▶ _WHAT TO PRODUCE_
Could you report every line from the entries that includes the word "computer"?

Collected data entries
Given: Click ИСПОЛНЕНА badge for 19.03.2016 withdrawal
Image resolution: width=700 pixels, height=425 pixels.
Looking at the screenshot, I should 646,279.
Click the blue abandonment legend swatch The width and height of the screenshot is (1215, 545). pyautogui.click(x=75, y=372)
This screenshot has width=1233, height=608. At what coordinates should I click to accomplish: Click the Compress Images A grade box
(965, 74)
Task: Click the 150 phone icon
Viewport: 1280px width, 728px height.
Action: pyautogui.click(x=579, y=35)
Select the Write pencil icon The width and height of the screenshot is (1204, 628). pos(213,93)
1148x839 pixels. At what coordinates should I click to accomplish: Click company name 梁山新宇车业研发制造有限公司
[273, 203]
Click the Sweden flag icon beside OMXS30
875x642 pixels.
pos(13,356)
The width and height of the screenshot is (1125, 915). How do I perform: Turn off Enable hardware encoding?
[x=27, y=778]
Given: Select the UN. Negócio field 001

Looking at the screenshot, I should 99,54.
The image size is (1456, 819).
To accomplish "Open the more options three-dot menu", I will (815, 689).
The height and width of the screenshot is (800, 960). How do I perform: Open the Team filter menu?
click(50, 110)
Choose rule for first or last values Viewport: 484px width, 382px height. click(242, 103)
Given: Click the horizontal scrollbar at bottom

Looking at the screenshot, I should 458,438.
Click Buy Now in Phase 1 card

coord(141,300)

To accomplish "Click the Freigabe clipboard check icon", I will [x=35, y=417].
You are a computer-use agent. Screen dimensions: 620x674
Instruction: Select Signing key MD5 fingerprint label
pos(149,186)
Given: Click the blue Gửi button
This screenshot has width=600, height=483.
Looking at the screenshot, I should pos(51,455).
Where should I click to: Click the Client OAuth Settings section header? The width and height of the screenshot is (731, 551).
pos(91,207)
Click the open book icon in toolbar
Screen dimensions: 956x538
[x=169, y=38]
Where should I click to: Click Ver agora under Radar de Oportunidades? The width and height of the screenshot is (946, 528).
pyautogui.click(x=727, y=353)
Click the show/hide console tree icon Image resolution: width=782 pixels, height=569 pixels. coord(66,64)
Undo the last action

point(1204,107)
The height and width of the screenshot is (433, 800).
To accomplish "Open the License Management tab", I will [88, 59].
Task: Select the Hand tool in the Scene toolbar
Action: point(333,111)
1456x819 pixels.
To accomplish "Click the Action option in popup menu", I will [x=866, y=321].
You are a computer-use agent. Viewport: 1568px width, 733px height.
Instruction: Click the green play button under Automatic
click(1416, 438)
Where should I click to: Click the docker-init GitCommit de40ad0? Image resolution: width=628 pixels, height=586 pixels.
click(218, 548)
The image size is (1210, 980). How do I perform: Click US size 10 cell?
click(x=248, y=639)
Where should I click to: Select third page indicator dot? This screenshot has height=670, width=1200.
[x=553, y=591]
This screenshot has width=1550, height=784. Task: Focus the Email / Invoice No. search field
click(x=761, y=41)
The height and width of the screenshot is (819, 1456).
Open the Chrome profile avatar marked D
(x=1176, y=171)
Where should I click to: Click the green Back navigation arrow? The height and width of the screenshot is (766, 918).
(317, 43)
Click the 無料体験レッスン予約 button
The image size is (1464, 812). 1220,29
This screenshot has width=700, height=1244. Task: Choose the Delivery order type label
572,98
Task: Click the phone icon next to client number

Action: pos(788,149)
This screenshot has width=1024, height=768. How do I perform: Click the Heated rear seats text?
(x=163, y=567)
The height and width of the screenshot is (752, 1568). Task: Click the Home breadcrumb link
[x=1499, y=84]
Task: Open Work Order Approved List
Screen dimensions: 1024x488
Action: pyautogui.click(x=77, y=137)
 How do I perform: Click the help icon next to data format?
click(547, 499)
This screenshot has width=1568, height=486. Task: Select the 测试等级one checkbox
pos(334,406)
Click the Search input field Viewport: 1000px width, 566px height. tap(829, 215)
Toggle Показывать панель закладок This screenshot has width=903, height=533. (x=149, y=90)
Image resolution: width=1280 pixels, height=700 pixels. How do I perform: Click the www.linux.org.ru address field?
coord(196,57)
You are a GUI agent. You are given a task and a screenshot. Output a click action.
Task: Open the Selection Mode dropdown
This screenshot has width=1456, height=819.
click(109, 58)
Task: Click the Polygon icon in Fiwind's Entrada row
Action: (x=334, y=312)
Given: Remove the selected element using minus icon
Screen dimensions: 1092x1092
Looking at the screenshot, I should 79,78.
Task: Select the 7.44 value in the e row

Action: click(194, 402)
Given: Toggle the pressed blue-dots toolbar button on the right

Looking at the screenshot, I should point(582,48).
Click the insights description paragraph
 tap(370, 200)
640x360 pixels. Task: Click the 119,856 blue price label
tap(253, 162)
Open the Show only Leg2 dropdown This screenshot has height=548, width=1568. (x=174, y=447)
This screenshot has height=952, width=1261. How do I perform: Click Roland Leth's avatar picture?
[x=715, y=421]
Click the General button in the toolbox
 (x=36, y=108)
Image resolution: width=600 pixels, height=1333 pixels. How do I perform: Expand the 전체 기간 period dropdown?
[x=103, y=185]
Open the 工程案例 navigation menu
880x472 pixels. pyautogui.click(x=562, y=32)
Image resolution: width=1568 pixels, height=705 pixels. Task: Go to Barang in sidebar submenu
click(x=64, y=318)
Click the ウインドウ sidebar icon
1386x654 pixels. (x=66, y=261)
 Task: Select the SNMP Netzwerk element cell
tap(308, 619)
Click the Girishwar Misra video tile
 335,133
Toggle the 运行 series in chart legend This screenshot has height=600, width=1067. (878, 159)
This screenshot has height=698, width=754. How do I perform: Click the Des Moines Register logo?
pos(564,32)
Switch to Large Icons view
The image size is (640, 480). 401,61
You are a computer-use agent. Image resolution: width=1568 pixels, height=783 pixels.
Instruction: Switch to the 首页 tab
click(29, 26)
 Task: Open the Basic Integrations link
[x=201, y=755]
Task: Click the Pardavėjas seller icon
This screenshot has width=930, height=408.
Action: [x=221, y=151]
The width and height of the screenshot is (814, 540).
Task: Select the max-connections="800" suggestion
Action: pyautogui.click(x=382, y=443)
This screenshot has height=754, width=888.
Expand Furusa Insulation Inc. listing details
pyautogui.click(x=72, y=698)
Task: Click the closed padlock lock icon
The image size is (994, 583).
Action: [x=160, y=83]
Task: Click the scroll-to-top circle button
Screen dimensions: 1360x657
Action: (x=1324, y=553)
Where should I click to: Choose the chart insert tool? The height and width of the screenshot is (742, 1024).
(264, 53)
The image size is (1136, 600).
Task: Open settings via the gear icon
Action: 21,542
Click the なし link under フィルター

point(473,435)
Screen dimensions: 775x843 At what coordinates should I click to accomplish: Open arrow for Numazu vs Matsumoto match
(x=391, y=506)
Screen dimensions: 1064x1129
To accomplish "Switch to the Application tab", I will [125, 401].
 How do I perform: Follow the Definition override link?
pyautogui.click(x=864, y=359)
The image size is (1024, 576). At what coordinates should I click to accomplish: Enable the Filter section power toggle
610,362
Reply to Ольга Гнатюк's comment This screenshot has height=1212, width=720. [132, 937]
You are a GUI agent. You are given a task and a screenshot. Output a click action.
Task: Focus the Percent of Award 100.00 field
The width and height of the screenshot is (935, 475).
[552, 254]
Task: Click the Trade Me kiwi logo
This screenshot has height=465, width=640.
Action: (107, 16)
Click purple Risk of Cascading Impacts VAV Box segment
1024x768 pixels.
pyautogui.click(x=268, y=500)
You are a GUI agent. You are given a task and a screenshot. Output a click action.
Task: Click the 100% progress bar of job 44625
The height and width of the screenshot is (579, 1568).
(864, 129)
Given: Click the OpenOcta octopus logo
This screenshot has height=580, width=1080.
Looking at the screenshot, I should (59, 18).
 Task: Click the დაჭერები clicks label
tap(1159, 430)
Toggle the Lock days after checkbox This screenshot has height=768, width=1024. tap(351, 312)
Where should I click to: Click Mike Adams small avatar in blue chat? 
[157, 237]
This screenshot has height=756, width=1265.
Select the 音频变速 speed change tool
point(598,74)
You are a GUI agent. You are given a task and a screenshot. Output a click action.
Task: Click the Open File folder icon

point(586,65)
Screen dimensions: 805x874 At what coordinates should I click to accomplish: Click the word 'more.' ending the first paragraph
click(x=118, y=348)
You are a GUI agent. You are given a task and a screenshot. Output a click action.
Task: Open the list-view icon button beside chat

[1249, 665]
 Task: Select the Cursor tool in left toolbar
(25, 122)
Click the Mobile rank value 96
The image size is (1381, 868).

▶ _SOLUTION FOR THIS PROBLEM_
You are a computer-use agent. Screen dimensions: 620x674
You are a computer-use agent. Viewport: 1568px width, 733px height.
You are a computer-use agent. Image resolution: width=1568 pixels, height=783 pixels.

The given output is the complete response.